Si está cansada o apurada, a Kate Morton no se le nota ni un ápice durante los dos días que la entretenemos. Ni un rictus descubrimos. Quizá sea porque además de literaria, también posee formación teatral. "A veces me veo poniendo caras con las expresiones de los personajes cuando estoy frente al ordenador", señala en su diario. Quizá sea que es muy profesional. O quizá que es en verdad tal cual. Tanto su marido como su amiga Selwa Anthony, su primera agente, imprescindible para ella, o Annette Barlow, editora en Australia, la dibujan como trabajadora impenitente y seria. "Tiene mentalidad de éxito; es centrada, apasionada, pero sobre todo cree en lo que hace. Y cuanto más éxito tiene, mayor es su determinación en mantener el equilibrio entre familia y popularidad", dice la primera. "Kate trabaja durísimo, es perfeccionista y muy modesta. Triunfa porque es contadora de historias nata. Escribe novelas de lo que ella adora; crea mundos en los que a millones de lectores les gusta perderse y personajes con los cuales querríamos pasar más tiempo", opina la segunda.

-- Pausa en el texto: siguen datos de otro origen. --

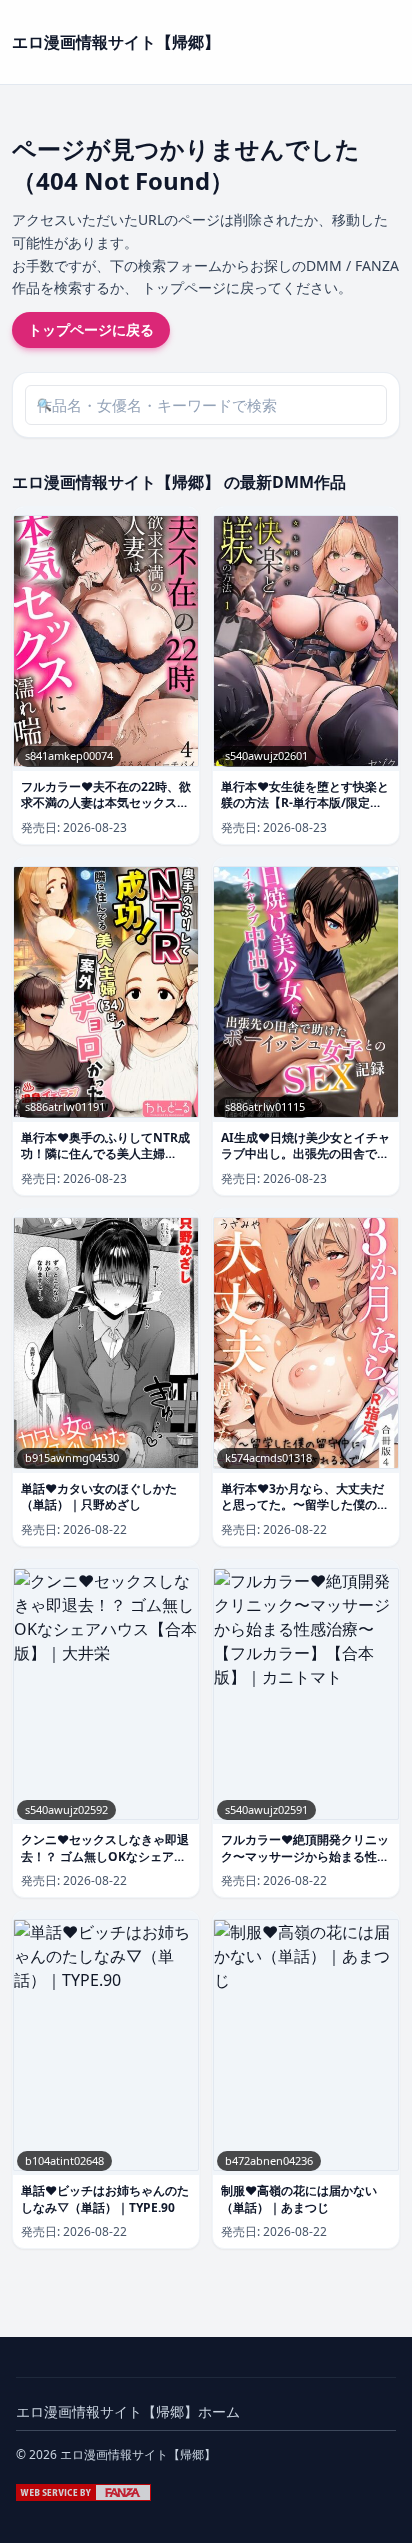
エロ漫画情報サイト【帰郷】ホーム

Solo la vemos perder la compostura cuando, en un despiste, su cachorro se cae a la piscina estando solo y su marido grita desde fuera al descubrirlo. Entonces ella, la escritora superventas, muta en madre aterrada que salta como un resorte de la silla y corre escaleras abajo creyendo que se trata de su hijo pequeño, un diablillo. Solo un susto. "Me obsesiona eso", dirá luego en la cena, en el restaurante Montrachet, un francés cercano a su casa al que acude a menudo con amigos.

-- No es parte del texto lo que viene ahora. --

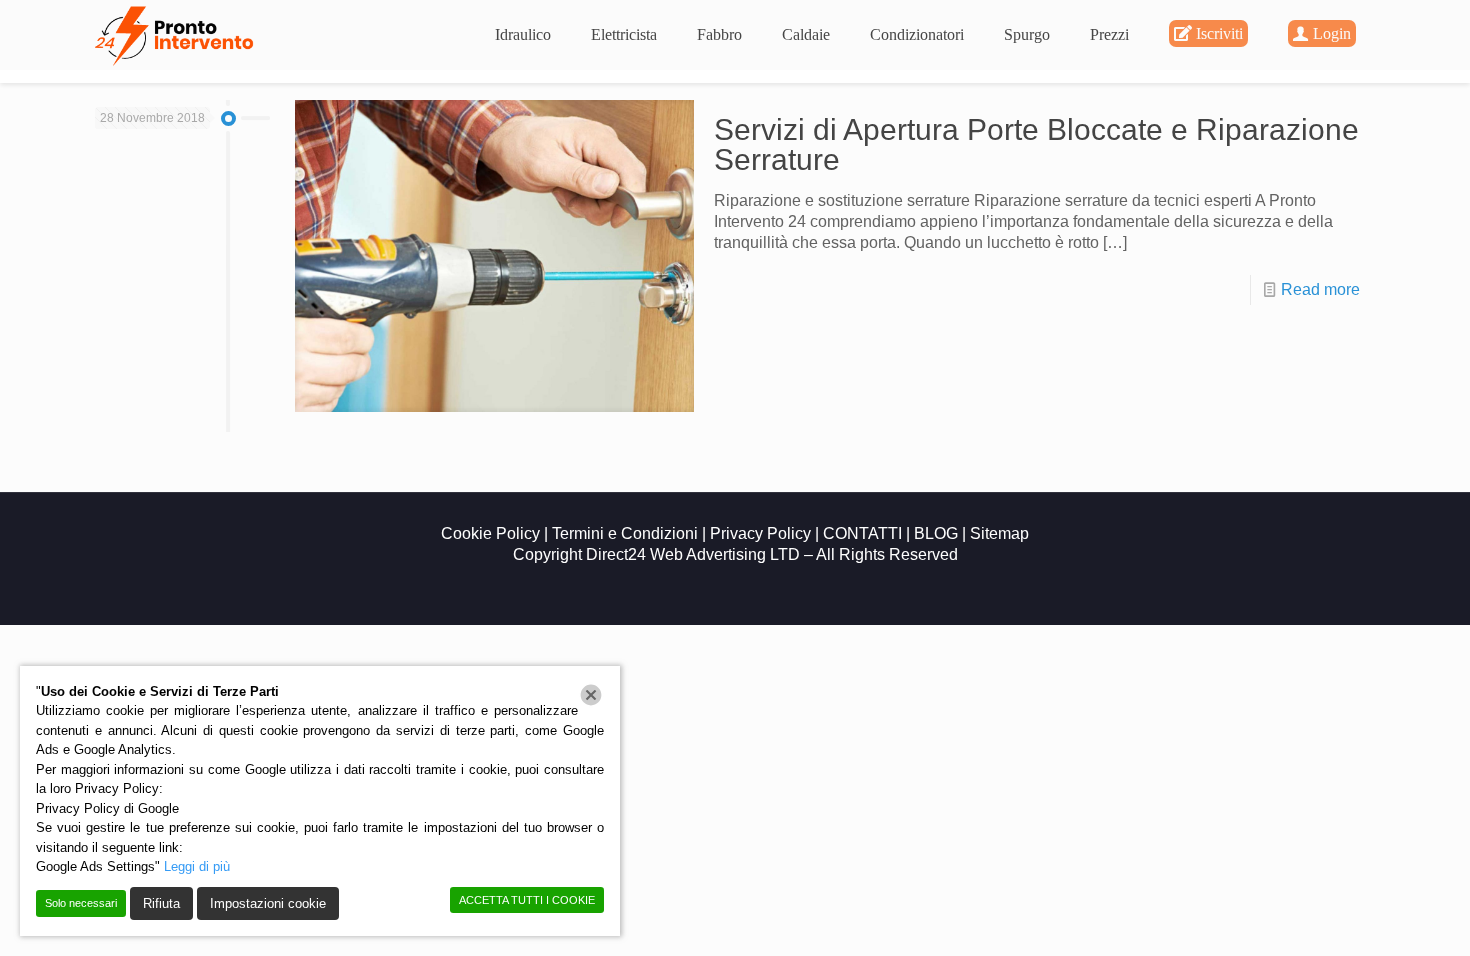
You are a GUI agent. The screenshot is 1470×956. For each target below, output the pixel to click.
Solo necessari (81, 903)
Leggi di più (197, 866)
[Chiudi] (591, 695)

Los terribles sucesos, tormentas, accidentes, varapalos y caprichos del azar al que están expuestos los personajes de sus novelas le horrorizan imaginados con sus propios retoños de protagonistas: menores abandonados a su suerte en un barco, obligados a trabajar en un Londres paupérrimo por madrastras inflexibles, la pobreza en el horizonte, la enfermedad, la locura, el aislamiento o el encierro… "Tengo pesadillas con eso. Mis mejores y peores momentos siempre están relacionados con los míos, con su salud, su bienestar". Todos los dramas para ella son familiares y secretos. Quizá ahí está su inspiración, de ahí su ansia por contar los ajenos.

Kate es delgada y lechosa de piel, de pelo liso castaño con reflejos dorados y un flequillo que se recoloca todo el rato con un solo dedo, un tic; piernas delgadas, ancha de caderas, se cubre mucho el pecho; boca perfecta y mirada directa que te aborda con franqueza. "Va siempre impecable", dice la fotógrafa, que la conoce porque comparten barrio. Y sí, viste clásico, con faldas adornadas con flores, zapato bajo o cómodo (presume de unos que se compró en Madrid). Es cercana, de esas personas que facilitan las cosas. No parece que el éxito se le haya subido a la cabeza: "Las cifras de ventas son una medida externa del éxito que se escapa a mi control, mi medida personal es el placer de escribirlos y amo en verdad escribirlos".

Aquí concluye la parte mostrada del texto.